# Fadenalgen entfernen vor dem Winter ?



## Ikulas (5. Sep. 2013)

Hallo,

vielleicht eine blöde Frage, aber lieber einmal blöd gefragt .
In meinem kleinen Teich sind Fadenalgen, die sich im Sommer über gebildet haben. Ich habe immer wieder welche rausgefischt. Das Problem ist aber, dass die sich richtig ins __ Hornkraut hineinwurtschteln, sodass ich diese nur schwer komplett entfernen kann, ohne nicht die Pflanze ansich zu schädigen. Mich stören die Fadenalgen auch nicht wirklich und meine beiden __ Frösche etc. scheinen da gerne mal Schutz drunter zu suchen.
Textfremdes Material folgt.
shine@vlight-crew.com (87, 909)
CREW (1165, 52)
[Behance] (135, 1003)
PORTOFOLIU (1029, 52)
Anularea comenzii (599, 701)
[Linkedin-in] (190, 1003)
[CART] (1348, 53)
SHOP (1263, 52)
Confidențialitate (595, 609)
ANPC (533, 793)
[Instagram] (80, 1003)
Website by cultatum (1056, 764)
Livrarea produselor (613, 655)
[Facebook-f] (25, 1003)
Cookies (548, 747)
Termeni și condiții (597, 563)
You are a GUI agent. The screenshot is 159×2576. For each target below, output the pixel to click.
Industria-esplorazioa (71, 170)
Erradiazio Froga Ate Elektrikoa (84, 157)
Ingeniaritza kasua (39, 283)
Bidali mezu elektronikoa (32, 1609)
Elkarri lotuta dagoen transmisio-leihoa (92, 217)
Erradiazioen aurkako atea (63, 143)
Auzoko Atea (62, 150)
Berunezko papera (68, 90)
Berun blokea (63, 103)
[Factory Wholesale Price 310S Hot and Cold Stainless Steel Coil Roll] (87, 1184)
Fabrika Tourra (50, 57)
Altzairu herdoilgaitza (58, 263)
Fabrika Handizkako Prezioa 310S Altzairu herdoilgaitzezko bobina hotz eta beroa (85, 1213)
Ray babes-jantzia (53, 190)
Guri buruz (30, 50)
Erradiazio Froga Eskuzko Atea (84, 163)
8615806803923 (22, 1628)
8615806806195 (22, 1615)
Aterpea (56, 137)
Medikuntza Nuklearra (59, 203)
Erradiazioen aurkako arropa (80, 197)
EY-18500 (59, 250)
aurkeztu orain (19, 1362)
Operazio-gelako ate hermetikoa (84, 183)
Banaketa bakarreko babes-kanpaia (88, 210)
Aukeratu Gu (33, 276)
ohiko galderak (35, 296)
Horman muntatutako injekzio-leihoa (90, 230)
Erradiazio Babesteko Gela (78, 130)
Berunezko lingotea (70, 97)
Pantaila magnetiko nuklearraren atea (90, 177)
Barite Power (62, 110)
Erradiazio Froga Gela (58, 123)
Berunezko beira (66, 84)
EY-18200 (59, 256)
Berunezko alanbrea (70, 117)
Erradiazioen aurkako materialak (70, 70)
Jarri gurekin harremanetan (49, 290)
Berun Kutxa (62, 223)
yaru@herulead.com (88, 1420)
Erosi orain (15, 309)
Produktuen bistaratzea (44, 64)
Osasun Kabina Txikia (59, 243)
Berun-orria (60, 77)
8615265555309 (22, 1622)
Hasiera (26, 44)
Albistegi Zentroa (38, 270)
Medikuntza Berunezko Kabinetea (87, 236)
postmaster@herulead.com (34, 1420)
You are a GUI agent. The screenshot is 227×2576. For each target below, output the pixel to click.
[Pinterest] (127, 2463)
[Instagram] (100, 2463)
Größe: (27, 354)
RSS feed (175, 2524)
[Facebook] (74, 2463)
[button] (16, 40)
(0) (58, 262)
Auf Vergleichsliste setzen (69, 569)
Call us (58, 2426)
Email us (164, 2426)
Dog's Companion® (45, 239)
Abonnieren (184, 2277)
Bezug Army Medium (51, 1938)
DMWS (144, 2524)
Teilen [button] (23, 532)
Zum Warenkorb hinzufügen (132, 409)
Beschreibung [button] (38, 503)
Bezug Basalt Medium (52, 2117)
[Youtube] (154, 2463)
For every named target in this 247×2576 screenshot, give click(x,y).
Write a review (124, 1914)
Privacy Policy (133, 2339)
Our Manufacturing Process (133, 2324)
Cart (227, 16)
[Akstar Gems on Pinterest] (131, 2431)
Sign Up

Nun meine Frage: Sollte ich vor dem Winter diese Algen lieber komplett versuchen zu entfernen oder stört das nicht ?


----------



## Joerg (5. Sep. 2013)

*AW: Fadenalgen entfernen vor dem Winter ?*

Hallo Beate,

ich würde sie vor dem Winter rausfischen.
Die zersetzen sich und Faulgase können entstehen. Die Nährstoffe danach werden im Frühjahr wieder gerne von Algen genommen.


----------



## lotta (5. Sep. 2013)

*AW: Fadenalgen entfernen vor dem Winter ?*

Hy Beate,
wenn du die Fadenalgen rausfischst, 
dann fummel doch einfach die UW Pflanzen wieder raus und werfe sie zurück in den Teich, 
das mache ich genau so.
Das scheint den UW Pflanzen nicht zu schaden, die wurzeln von alleine wieder irgendwo

Allerdings wundere ich mich auch seit langem, warum diese Fadenalgen ausgerechnet nur an den Pflanzen anhaften, welche sie ja eigentlich fern halten sollten...
Vielleicht hat uns ja ein/eine Fachmann/frau  eine gute Erklärung, dafür
Viel Spaß und Erfolg, bei Fadenalgenfischen


----------



## Michael der 2. (6. Sep. 2013)

*AW: Fadenalgen entfernen vor dem Winter ?*

Hallo Sabine

Das hab ich mich auch schon gefragt. Ich schließe mich deiner Frage mal an. Meine Vermutung  tendiert in die Richtung, dass sie sich in Ihrer Entstehungsphase einfach darin verheddern. Sie fallen uns ja erst auf, wenn sich schon eine Fadenalgenkolonie gebildet hat...

Grüße Michael


----------



## Zacky (6. Sep. 2013)

*AW: Fadenalgen entfernen vor dem Winter ?*

Ich bin kein Fachmann, habe aber beobachten können, dass die Fadenalgen ganz hervorragend und gar wunderprächtig dort wachsen, wo frischer Sauerstoff ist. Das habe ich zum Einen schon an dem Lüftersteinen im Teich gesehen, aber auch im und um dem __ Nadelkraut herum. Insbesondere dort hatten sich bei mir recht viele Fadenalgen gebildet.

Das würde jetzt bei mir die Theorie aufwerfen, dass sich die geliebten Fadenalgen dort so gerne bilden, weil sie dort direkt recht viel Sauerstoff bekommen, da sie ja auch sauerstoff-zehrend seien. Nur so meine Theorie - seit dem habe auch ich keinen Blubberstein mehr im Teich.  ...aber das Thema Algen wurde ja schon zur Genüge durch die Fachleute hier im Forum analysiert und beschrieben, dass es ganz andere Ursachen hat...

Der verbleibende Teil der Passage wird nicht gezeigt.